After logging in using the mechanize library I have this piece of code to try to extract it, but here it returns the name of the book as the code asks, I tried several ways to get only the href value but none worked so far

from bs4 import BeautifulSoup as bs4
from requests import Session
from lxml import html
import Downloader as dw
import requests

def getGenders(browser : mc.Browser, url: str, name: str) -> None:
    res =  browser.open(url)
    aux = res.read()
    html2 = bs4(aux, 'html.parser')
    with open(name, "w", encoding='utf-8') as file2:
        file2.write( str( html2 ) )

getGenders(br, "https://www.goodreads.com/shelf/show/art", "gendersBooks.html")

with open("gendersBooks.html", "r", encoding='utf8') as file:
    contents = file.read()

    
    bsObj = bs4(contents, "lxml")

    aux = open("books.text", "w", encoding='utf8')

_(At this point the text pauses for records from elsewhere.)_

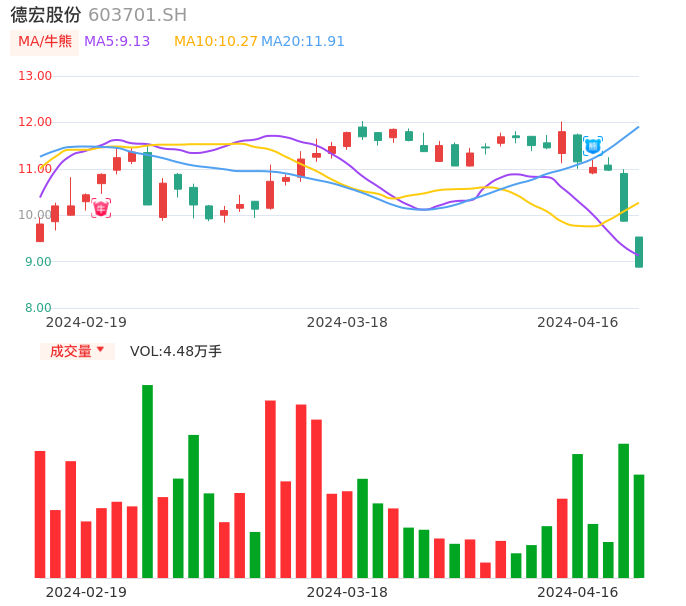Click the 2024-03-18 date on the price axis
The image size is (686, 606).
point(347,322)

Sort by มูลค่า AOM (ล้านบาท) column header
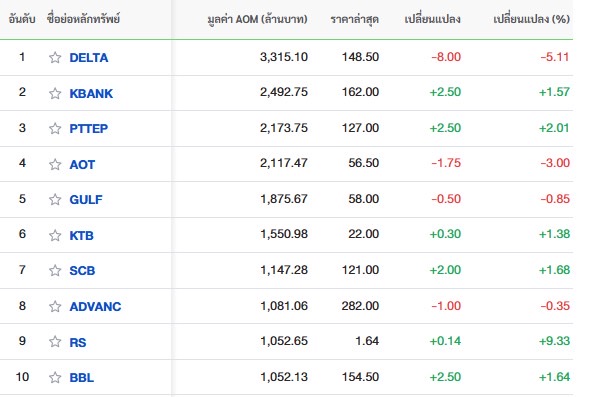pyautogui.click(x=257, y=19)
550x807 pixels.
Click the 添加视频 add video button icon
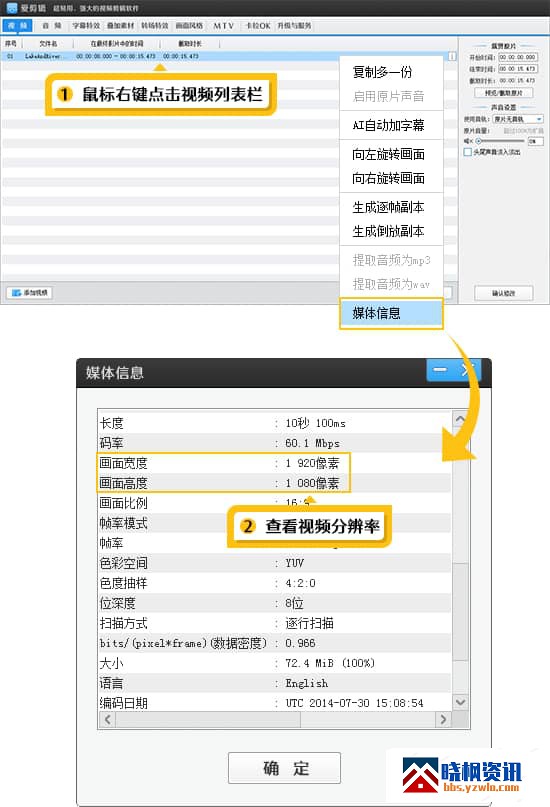coord(17,293)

    officials  = bsObj.find_all('a', {'class' : 'booktitle'})

    for text in officials:
        print(text.get_text())
        aux.write(text.get_text().format())


    aux.close()
    file.close()
  • `find_all` is case sensitive - try `bsObj.find_all('a', {'class' : 'bookTitle'})`. – metatoaster Jun 24 '20 at 04:14
  • Does this answer your question? [retrieve links from web page using python and BeautifulSoup](https://stackoverflow.com/questions/1080411/retrieve-links-from-web-page-using-python-and-beautifulsoup) – Humayun Ahmad Rajib Jun 24 '20 at 05:14

2 Answers2

1

Can you try this? (sorry if it doesn't work, I am not on a pc with python right now)

for text in officials:
        print(text['href'])
       
IkerG
  • 51
  • 6
1

BeautifulSoup works just fine with the html code that you provided, if you want to get the text of a tag you simply use ".text", if you want to get the href you use ".get('href')" or if you are sure the tag has an href value you can use "['href']".

Here is a simple example easy to understand with your html code snipet.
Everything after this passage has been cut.